While this may be an extreme example, there are many cases where a dramatic reduction in water availability results in significant negative effects on human health. In Lake Chad, a lake shared by Cameroon, Chad, Nigeria and Niger, climate change, the demand for irrigation water upstream, and poor management decisions in the basin have reduced the size of the lake by 90% over the past 40 years. The net effect on the 20 million people, mainly fishers and farmers, who rely directly on the lake is rising levels of malnutrition, in turn leading to a much increased vulnerability to diseases. A major project is underway to reverse this situation.

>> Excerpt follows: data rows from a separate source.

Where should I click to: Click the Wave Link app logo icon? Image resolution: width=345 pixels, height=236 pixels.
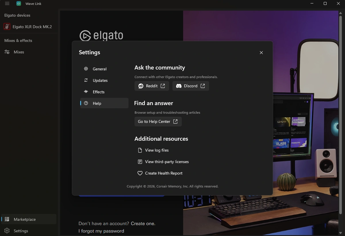coord(19,3)
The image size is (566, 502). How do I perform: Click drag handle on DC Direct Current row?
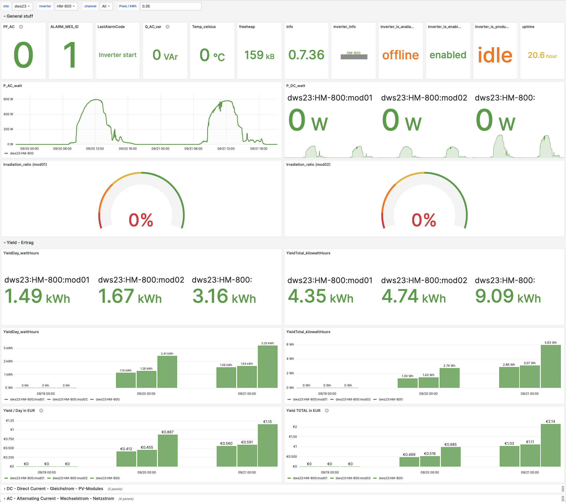[563, 489]
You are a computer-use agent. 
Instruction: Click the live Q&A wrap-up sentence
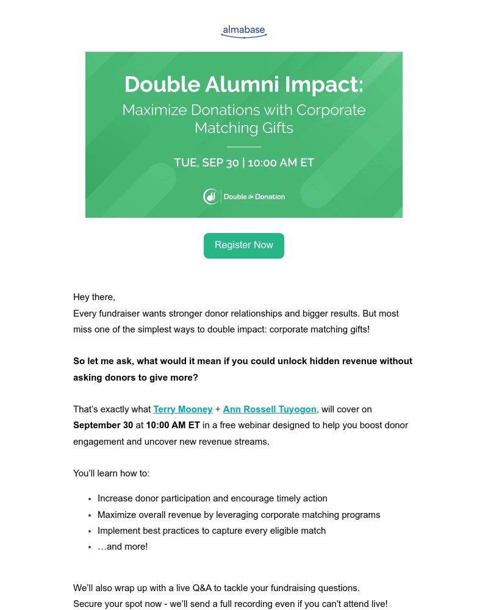point(217,588)
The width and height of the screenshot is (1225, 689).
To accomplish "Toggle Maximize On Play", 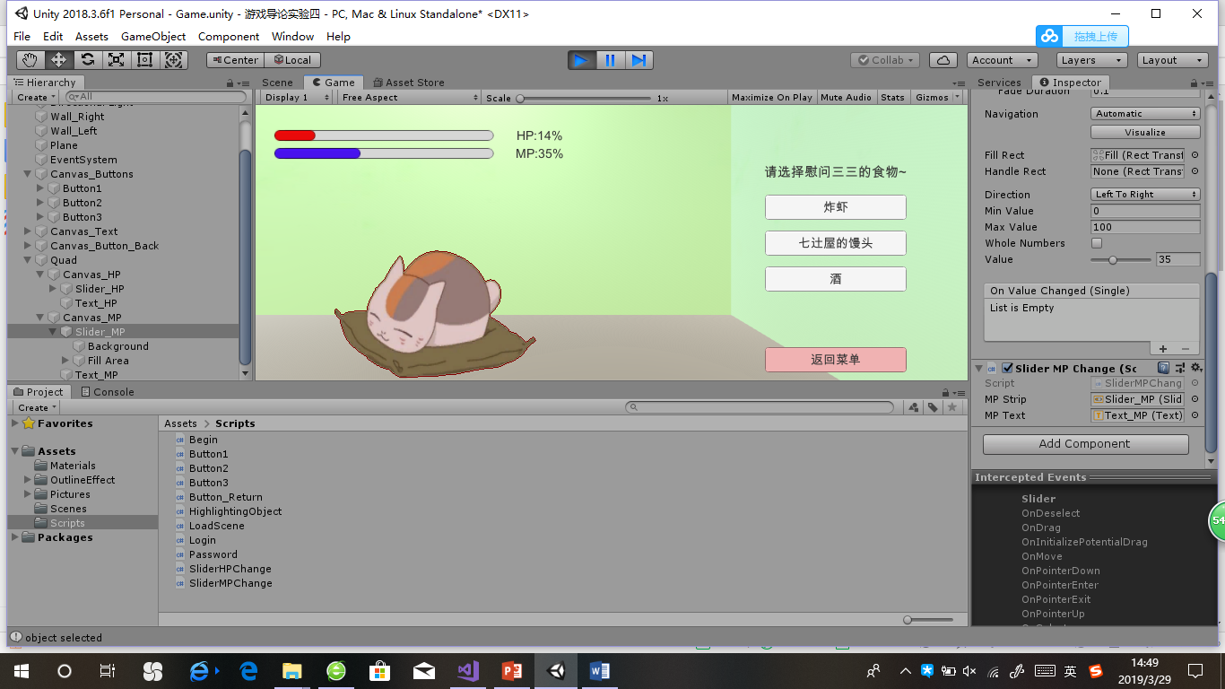I will coord(771,97).
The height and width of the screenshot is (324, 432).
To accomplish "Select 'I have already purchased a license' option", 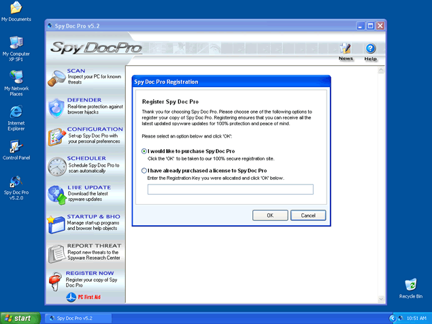I will [144, 171].
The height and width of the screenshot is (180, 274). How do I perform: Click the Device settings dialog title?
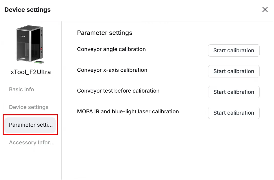(x=27, y=9)
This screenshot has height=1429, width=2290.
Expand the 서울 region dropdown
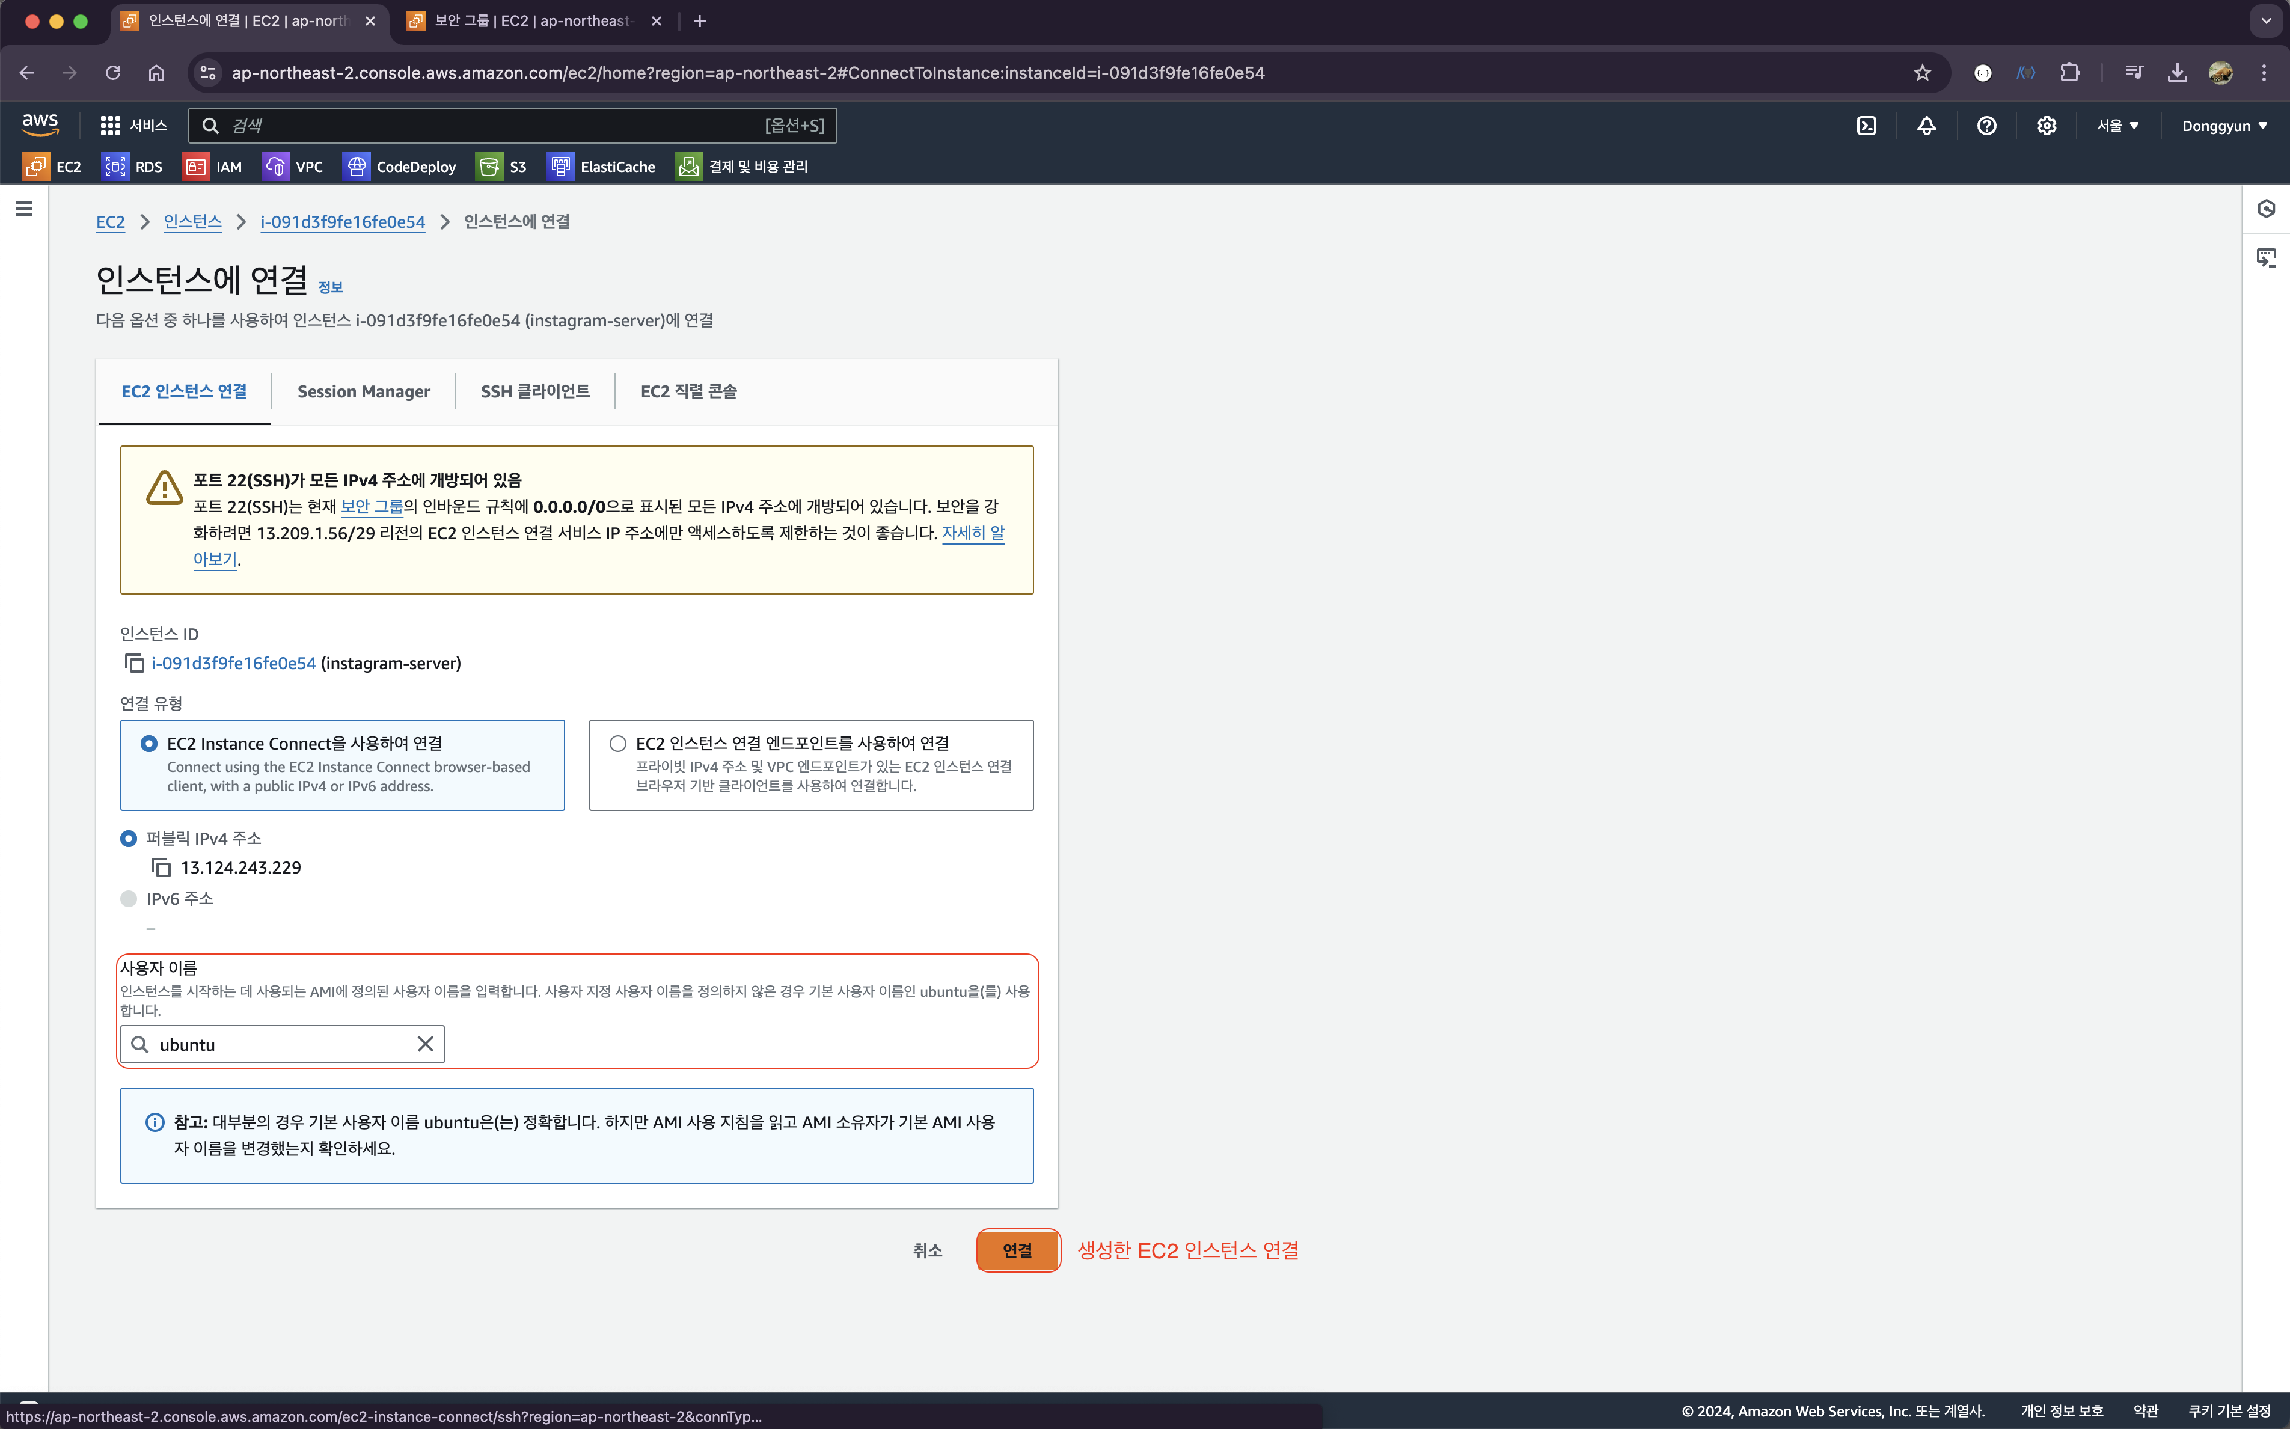coord(2117,126)
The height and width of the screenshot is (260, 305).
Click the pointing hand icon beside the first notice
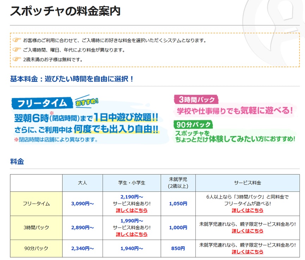coord(17,41)
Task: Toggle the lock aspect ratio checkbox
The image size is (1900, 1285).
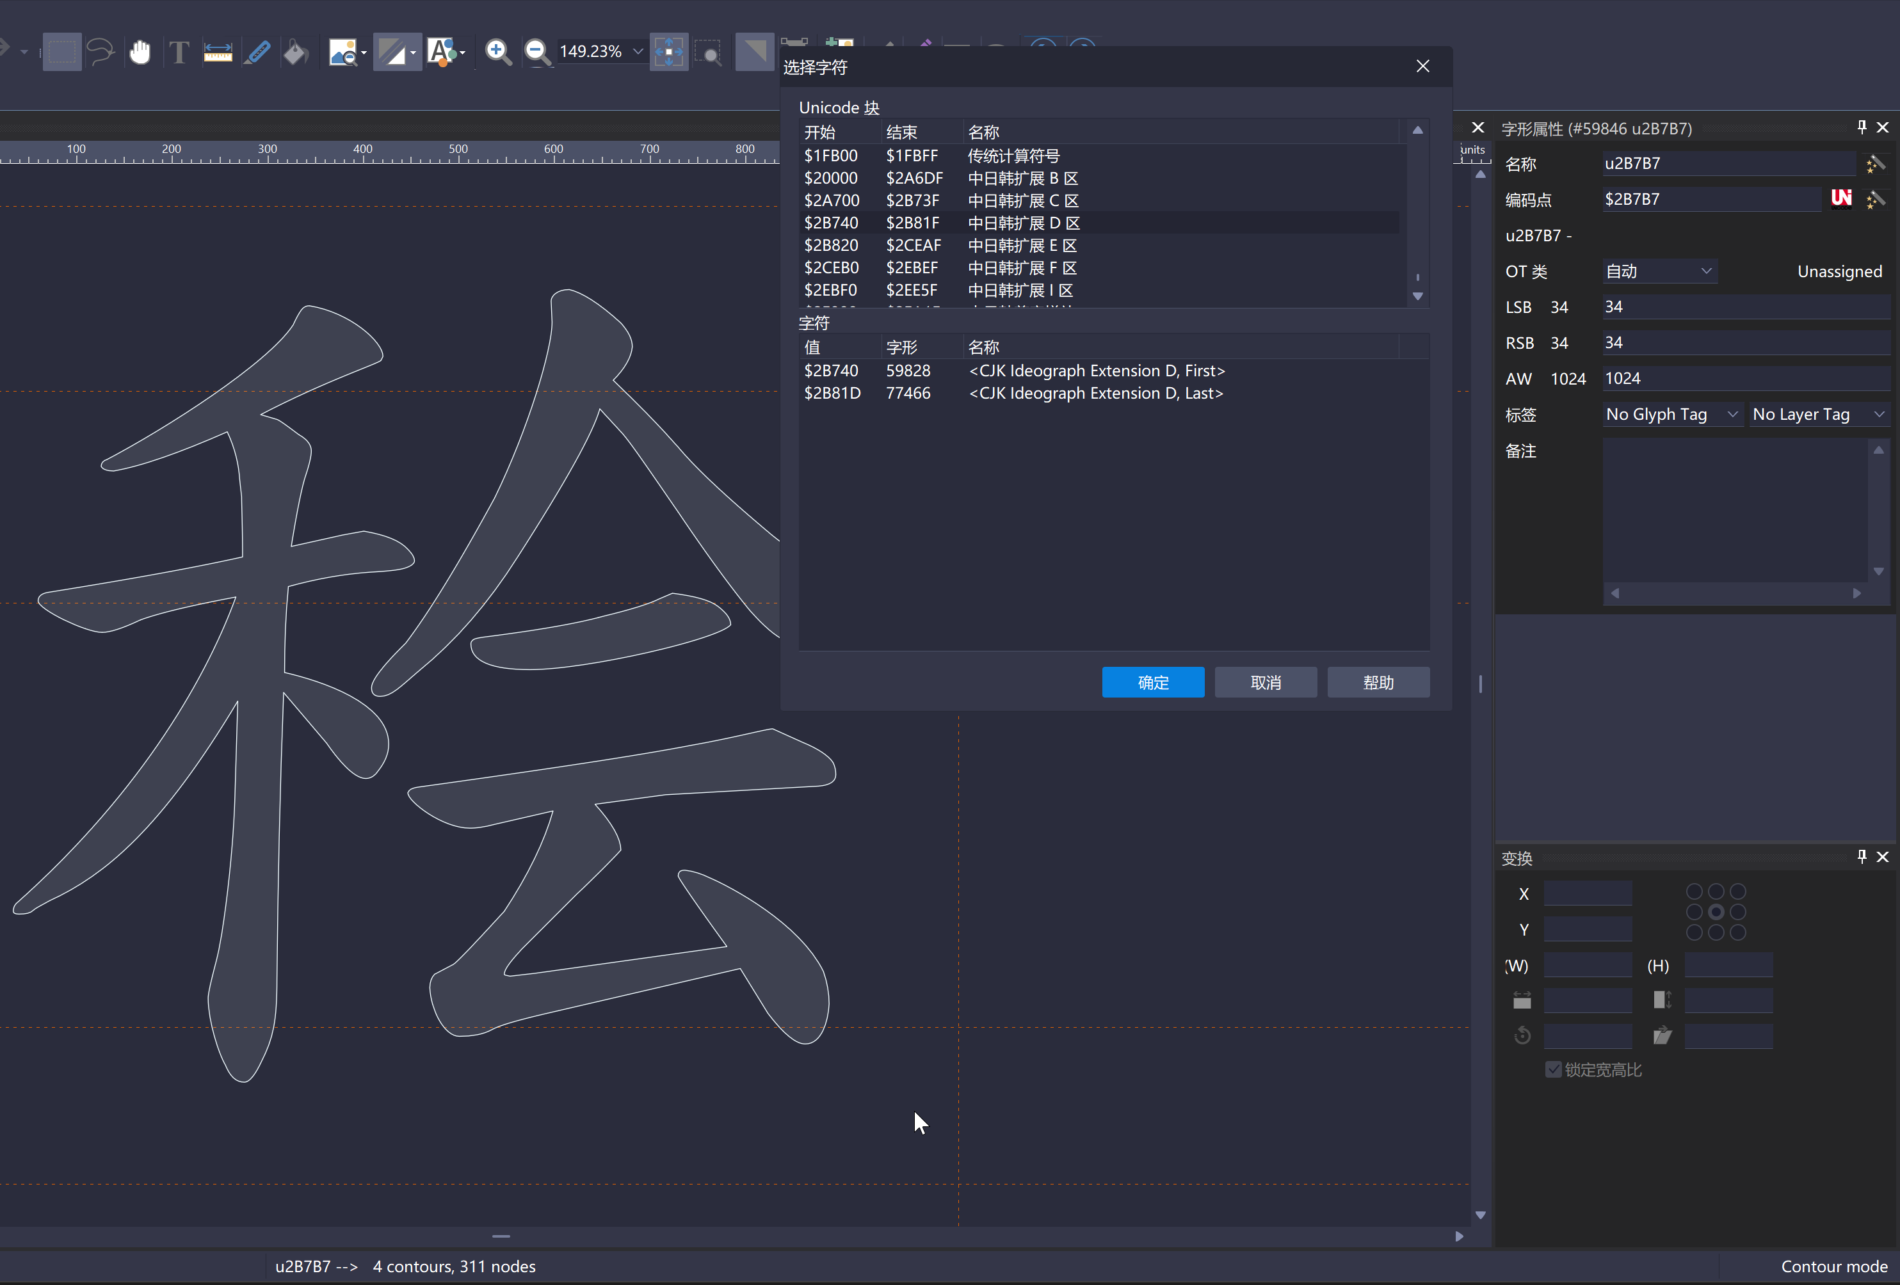Action: [x=1553, y=1070]
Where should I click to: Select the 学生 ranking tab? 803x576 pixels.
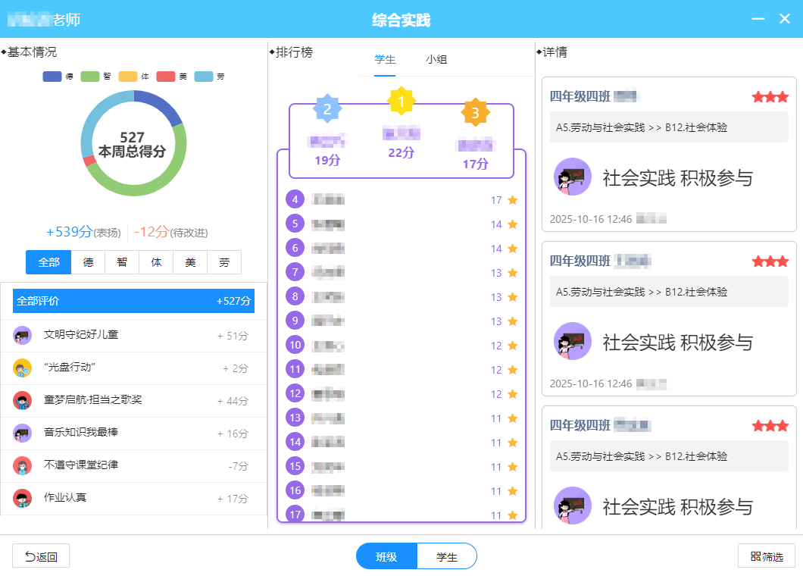click(385, 59)
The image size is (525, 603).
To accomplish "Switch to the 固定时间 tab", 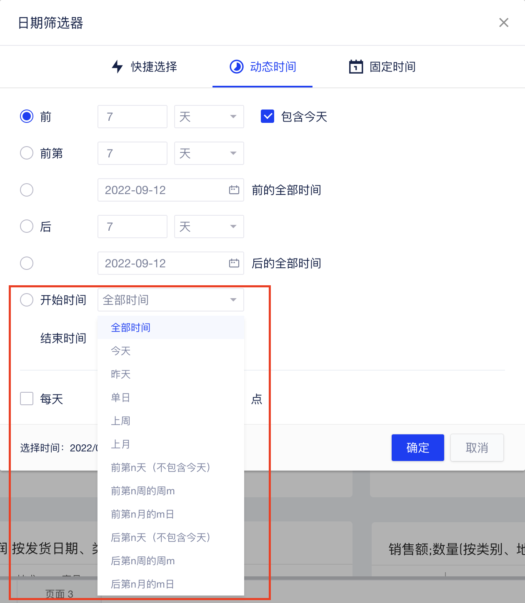I will tap(392, 67).
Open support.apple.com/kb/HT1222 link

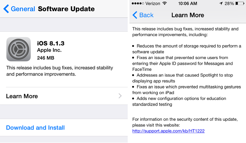tap(168, 131)
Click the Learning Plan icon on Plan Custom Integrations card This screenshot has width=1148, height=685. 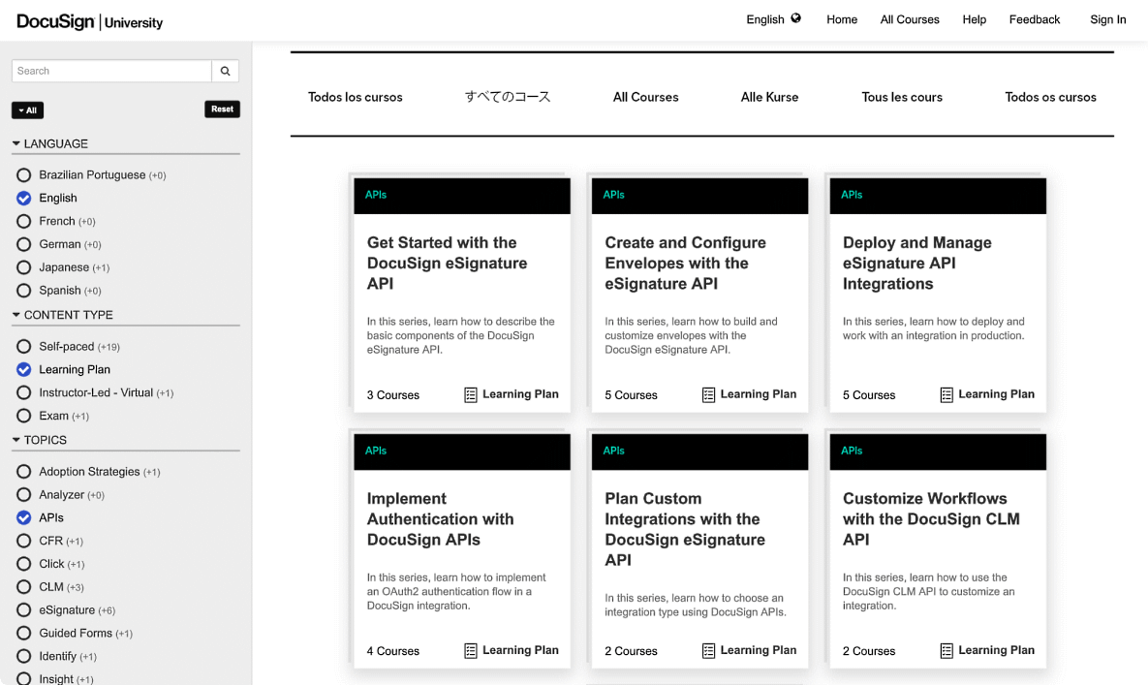tap(708, 650)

Many wetland plants and a number of animal species have been used in traditional medicines for millennia and this continues today. They are also used in homeopathic medicines, an ever-growing industry in the developed world, and have a role in the development and production of modern medicines. Over-collection, destructive harvesting techniques, and habitat loss and alteration all challenge the capacity of wetland species to continue to fulfill these roles.
The world's population is becoming concentrated in urban areas, particularly along coasts, and our urban populations are becoming more and more physically inactive. The World Health Organisation estimates that depression and depression-related illness will become the greatest source of ill-health by 2020, and the effects on health of physical inactivity in urban populations is becoming ever more costly in terms of medical treatment. We use urban green spaces, including rivers, lakes and reservoirs, for recreation, for education, and for relaxation. The value of green spaces in improving the mental and physical health of urban populations is gaining greater recognition and current studies indicate measurable physical and psychological benefits from regular contact with urban green spaces. Urban wetlands have a key role to play here.
Wetlands are part of the spectrum of ecosystems that include the reefs.